GOAL OF THE EXERCISE:
Output the entries underneath exactly as they are.

Saved data entries:
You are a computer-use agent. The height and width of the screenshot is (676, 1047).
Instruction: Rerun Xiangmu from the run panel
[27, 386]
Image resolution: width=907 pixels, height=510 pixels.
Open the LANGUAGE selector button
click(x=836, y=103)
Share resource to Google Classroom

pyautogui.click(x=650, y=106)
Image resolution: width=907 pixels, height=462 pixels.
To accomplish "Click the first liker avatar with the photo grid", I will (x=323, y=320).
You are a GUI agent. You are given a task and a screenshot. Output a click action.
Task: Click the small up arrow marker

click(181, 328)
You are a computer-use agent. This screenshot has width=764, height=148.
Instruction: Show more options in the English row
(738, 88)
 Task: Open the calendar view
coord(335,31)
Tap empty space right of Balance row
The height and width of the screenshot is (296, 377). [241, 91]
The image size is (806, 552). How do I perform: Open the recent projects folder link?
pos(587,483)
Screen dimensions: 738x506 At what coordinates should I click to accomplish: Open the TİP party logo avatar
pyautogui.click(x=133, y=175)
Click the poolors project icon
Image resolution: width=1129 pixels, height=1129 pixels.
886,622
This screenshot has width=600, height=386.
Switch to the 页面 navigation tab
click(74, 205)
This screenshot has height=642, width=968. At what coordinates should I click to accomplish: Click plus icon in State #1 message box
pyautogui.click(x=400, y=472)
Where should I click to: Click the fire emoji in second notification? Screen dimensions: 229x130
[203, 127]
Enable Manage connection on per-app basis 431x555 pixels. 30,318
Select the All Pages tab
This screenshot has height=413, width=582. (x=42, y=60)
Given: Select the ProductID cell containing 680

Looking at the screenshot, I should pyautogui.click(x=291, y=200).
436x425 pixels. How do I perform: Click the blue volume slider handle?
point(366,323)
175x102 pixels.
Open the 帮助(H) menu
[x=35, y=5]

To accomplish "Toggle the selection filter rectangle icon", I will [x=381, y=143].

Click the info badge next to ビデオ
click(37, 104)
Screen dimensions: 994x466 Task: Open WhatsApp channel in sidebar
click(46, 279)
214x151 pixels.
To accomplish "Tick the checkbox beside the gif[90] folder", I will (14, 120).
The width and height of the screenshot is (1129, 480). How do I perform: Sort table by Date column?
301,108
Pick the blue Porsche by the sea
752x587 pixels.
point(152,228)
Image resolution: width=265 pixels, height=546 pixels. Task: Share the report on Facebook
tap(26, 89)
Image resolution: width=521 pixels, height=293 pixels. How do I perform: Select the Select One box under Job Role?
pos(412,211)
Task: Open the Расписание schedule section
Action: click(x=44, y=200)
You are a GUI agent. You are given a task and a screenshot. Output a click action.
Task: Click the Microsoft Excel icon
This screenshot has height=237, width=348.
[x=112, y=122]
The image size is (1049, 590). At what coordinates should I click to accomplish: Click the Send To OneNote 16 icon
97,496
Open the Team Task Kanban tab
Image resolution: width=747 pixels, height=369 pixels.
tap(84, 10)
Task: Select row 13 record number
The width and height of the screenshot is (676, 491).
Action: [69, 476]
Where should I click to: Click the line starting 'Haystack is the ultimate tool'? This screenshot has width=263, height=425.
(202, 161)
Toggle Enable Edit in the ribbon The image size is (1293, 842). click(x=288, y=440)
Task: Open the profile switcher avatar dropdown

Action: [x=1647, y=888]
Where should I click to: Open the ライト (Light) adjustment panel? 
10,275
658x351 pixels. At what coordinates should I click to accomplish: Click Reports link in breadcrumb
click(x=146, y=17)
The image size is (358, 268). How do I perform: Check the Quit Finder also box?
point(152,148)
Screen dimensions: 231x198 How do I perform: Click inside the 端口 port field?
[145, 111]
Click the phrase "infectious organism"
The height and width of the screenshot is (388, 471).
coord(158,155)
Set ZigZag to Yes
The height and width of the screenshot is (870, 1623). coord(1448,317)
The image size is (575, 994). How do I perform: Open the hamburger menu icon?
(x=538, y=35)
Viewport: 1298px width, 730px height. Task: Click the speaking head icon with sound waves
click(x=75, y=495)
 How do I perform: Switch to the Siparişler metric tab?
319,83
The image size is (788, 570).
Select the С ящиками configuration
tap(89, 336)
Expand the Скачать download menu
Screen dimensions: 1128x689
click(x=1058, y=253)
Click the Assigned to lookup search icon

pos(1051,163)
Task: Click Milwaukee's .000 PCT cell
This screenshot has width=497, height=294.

EXERCISE ANSWER:
You are a computer-use agent. The height and width of the screenshot is (676, 1047).
Instruction: Rerun Xiangmu from the run panel
[27, 386]
Image resolution: width=907 pixels, height=510 pixels.
Open the LANGUAGE selector button
click(x=836, y=103)
Share resource to Google Classroom

pyautogui.click(x=650, y=106)
Image resolution: width=907 pixels, height=462 pixels.
To accomplish "Click the first liker avatar with the photo grid", I will (x=323, y=320).
You are a GUI agent. You are given a task and a screenshot. Output a click action.
Task: Click the small up arrow marker

click(181, 328)
You are a computer-use agent. This screenshot has width=764, height=148.
Instruction: Show more options in the English row
(738, 88)
 Task: Open the calendar view
coord(335,31)
Tap empty space right of Balance row
The height and width of the screenshot is (296, 377). [241, 91]
The image size is (806, 552). How do I perform: Open the recent projects folder link?
pos(587,483)
Screen dimensions: 738x506 At what coordinates should I click to accomplish: Open the TİP party logo avatar
pyautogui.click(x=133, y=175)
Click the poolors project icon
Image resolution: width=1129 pixels, height=1129 pixels.
886,622
This screenshot has width=600, height=386.
Switch to the 页面 navigation tab
click(74, 205)
This screenshot has height=642, width=968. At what coordinates should I click to accomplish: Click plus icon in State #1 message box
pyautogui.click(x=400, y=472)
Where should I click to: Click the fire emoji in second notification? Screen dimensions: 229x130
[203, 127]
Enable Manage connection on per-app basis 431x555 pixels. 30,318
Select the All Pages tab
This screenshot has height=413, width=582. (x=42, y=60)
Given: Select the ProductID cell containing 680

Looking at the screenshot, I should pyautogui.click(x=291, y=200).
436x425 pixels. How do I perform: Click the blue volume slider handle?
point(366,323)
175x102 pixels.
Open the 帮助(H) menu
[x=35, y=5]

To accomplish "Toggle the selection filter rectangle icon", I will [x=381, y=143].

Click the info badge next to ビデオ
click(37, 104)
Screen dimensions: 994x466 Task: Open WhatsApp channel in sidebar
click(46, 279)
214x151 pixels.
To accomplish "Tick the checkbox beside the gif[90] folder", I will (14, 120).
The width and height of the screenshot is (1129, 480). How do I perform: Sort table by Date column?
301,108
Pick the blue Porsche by the sea
752x587 pixels.
point(152,228)
Image resolution: width=265 pixels, height=546 pixels. Task: Share the report on Facebook
tap(26, 89)
Image resolution: width=521 pixels, height=293 pixels. How do I perform: Select the Select One box under Job Role?
pos(412,211)
Task: Open the Расписание schedule section
Action: click(x=44, y=200)
You are a GUI agent. You are given a task and a screenshot. Output a click action.
Task: Click the Microsoft Excel icon
This screenshot has height=237, width=348.
[x=112, y=122]
The image size is (1049, 590). At what coordinates should I click to accomplish: Click the Send To OneNote 16 icon
97,496
Open the Team Task Kanban tab
Image resolution: width=747 pixels, height=369 pixels.
tap(84, 10)
Task: Select row 13 record number
The width and height of the screenshot is (676, 491).
Action: [69, 476]
Where should I click to: Click the line starting 'Haystack is the ultimate tool'? This screenshot has width=263, height=425.
(202, 161)
Toggle Enable Edit in the ribbon The image size is (1293, 842). click(x=288, y=440)
Task: Open the profile switcher avatar dropdown

Action: [x=1647, y=888]
Where should I click to: Open the ライト (Light) adjustment panel? 
10,275
658x351 pixels. At what coordinates should I click to accomplish: Click Reports link in breadcrumb
click(x=146, y=17)
The image size is (358, 268). How do I perform: Check the Quit Finder also box?
point(152,148)
Screen dimensions: 231x198 How do I perform: Click inside the 端口 port field?
[145, 111]
Click the phrase "infectious organism"
The height and width of the screenshot is (388, 471).
coord(158,155)
Set ZigZag to Yes
The height and width of the screenshot is (870, 1623). coord(1448,317)
The image size is (575, 994). How do I perform: Open the hamburger menu icon?
(x=538, y=35)
Viewport: 1298px width, 730px height. Task: Click the speaking head icon with sound waves
click(x=75, y=495)
 How do I perform: Switch to the Siparişler metric tab?
319,83
The image size is (788, 570).
Select the С ящиками configuration
tap(89, 336)
Expand the Скачать download menu
Screen dimensions: 1128x689
click(x=1058, y=253)
Click the Assigned to lookup search icon

pos(1051,163)
Task: Click Milwaukee's .000 PCT cell
This screenshot has width=497, height=294.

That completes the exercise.